Today, Gov. John Bel Edwards and Louisiana Commissioner of Agriculture and Forestry sent a letter to congressional leaders asking they fix a provision in the Tax Cuts and Jobs Act that unfairly penalizes family-owned or privately-held agriculture companies.
The Act eliminated the former Section 199 Domestic Production Activities Deduction, which allowed certain businesses, including farmers’ cooperatives, a 9% domestic production deduction, in favor of a new 20% deduction contained in the newly enacted Section 199A. Under the new Section 199A, farmers are now permitted to deduct up to 20 percent of gross sales made to an agricultural cooperative. Conversely, sales made to a non-cooperative, such as a family-owned or privately-held company, are limited to a 20 percent deduction of net farm income as it relates to those sales.

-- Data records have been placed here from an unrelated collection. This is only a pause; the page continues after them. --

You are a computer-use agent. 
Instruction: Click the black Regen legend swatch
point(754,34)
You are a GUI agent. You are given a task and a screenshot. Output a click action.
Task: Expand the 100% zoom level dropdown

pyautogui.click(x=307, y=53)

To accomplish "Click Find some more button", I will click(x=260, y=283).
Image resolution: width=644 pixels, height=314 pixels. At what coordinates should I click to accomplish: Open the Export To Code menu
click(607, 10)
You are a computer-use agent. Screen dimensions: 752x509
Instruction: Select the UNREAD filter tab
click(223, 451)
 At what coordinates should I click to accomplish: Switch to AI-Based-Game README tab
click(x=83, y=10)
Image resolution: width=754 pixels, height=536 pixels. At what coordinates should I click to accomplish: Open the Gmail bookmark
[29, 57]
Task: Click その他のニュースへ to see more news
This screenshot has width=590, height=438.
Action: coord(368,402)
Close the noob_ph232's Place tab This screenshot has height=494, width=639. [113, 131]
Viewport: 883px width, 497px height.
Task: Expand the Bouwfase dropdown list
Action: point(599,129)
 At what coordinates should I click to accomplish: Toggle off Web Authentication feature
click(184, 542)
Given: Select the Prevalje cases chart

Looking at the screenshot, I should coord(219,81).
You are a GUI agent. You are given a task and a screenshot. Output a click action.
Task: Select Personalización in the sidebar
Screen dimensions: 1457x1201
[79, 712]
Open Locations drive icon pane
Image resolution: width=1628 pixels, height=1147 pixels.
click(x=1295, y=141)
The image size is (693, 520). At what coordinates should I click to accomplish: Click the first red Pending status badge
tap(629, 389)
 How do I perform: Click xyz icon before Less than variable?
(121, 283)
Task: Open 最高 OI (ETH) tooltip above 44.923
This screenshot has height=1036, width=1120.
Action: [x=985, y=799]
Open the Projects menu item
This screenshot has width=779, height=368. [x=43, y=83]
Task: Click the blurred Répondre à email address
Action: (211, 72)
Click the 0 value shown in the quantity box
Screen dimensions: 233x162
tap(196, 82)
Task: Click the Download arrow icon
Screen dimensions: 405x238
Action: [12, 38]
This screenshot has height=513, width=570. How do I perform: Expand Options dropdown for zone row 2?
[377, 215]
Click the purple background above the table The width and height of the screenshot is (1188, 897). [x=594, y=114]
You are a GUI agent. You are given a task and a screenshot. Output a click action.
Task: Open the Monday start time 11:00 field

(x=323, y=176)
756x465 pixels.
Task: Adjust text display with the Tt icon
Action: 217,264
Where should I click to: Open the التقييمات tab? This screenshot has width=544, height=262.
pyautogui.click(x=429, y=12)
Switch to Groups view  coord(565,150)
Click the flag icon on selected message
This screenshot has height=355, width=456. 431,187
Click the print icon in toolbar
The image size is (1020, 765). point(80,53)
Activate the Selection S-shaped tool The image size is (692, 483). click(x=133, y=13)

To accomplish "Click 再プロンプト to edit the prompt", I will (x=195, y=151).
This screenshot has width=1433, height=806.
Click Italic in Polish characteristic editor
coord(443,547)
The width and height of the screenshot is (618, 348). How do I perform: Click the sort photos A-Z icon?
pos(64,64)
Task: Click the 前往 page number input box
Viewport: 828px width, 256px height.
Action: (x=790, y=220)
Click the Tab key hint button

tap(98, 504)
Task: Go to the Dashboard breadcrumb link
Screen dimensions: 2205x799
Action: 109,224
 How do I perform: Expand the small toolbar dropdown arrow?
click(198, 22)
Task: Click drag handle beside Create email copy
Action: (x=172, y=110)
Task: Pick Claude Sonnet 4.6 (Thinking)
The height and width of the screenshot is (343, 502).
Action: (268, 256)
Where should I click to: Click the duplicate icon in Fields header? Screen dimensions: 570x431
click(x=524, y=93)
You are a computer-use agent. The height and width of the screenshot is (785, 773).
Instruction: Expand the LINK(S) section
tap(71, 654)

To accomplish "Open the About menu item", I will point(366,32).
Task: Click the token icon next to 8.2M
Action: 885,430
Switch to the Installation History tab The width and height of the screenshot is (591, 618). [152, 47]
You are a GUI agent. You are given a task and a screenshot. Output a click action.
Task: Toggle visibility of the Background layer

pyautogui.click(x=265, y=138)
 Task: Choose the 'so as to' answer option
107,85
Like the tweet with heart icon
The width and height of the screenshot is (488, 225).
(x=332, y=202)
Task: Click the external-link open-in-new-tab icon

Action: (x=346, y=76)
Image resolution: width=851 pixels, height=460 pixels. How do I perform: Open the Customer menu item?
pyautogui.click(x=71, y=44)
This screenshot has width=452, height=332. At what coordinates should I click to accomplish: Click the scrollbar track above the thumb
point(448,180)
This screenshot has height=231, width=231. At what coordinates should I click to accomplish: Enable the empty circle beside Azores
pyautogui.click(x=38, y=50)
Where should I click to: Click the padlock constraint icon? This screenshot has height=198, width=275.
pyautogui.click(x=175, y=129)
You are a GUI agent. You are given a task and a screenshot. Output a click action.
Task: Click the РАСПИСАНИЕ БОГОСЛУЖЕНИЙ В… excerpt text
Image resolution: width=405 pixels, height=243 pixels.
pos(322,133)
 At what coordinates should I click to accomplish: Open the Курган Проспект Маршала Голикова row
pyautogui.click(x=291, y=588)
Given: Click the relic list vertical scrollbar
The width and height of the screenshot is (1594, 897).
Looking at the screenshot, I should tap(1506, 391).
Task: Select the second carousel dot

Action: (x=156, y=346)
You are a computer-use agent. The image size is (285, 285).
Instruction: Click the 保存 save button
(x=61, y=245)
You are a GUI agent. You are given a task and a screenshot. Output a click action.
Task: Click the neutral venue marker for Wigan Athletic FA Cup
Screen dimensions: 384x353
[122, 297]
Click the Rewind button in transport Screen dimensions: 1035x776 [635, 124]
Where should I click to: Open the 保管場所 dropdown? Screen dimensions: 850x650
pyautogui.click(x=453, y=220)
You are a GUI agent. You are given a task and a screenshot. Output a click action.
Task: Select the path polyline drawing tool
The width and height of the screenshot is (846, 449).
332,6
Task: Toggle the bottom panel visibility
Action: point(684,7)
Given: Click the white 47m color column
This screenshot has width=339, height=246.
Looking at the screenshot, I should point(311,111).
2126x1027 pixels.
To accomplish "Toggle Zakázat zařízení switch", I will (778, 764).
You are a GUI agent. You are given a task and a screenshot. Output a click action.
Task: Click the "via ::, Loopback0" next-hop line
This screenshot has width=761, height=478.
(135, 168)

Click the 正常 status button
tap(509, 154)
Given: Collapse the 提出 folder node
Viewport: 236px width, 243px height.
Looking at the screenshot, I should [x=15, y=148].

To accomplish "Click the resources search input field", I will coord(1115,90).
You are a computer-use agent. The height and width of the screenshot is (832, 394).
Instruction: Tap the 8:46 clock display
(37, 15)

“The effect of this disparate treatment is to incentivize and encourage farmers to sell their products to agricultural cooperatives, rather than independent businesses organized in a manner other than as a cooperative,” Gov. Edwards and Commissioner Mike Strain said in the letter. “In Louisiana, this means many local and family-owned businesses will be at a distinct competitive disadvantage in the marketplace and will result in lost business and lower wages, the exact opposite of what the Tax Cuts and Jobs Act was intended to produce. In addition to creating winners and losers in the marketplace, the new Section 199A unintentionally opens up a deduction meant to benefit farmers, to sectors for which the deduction was never intended. For the reasons previously stated, we respectfully request that you introduce immediate legislation to restore the level playing field previously enjoyed by both agricultural cooperatives and independent businesses.”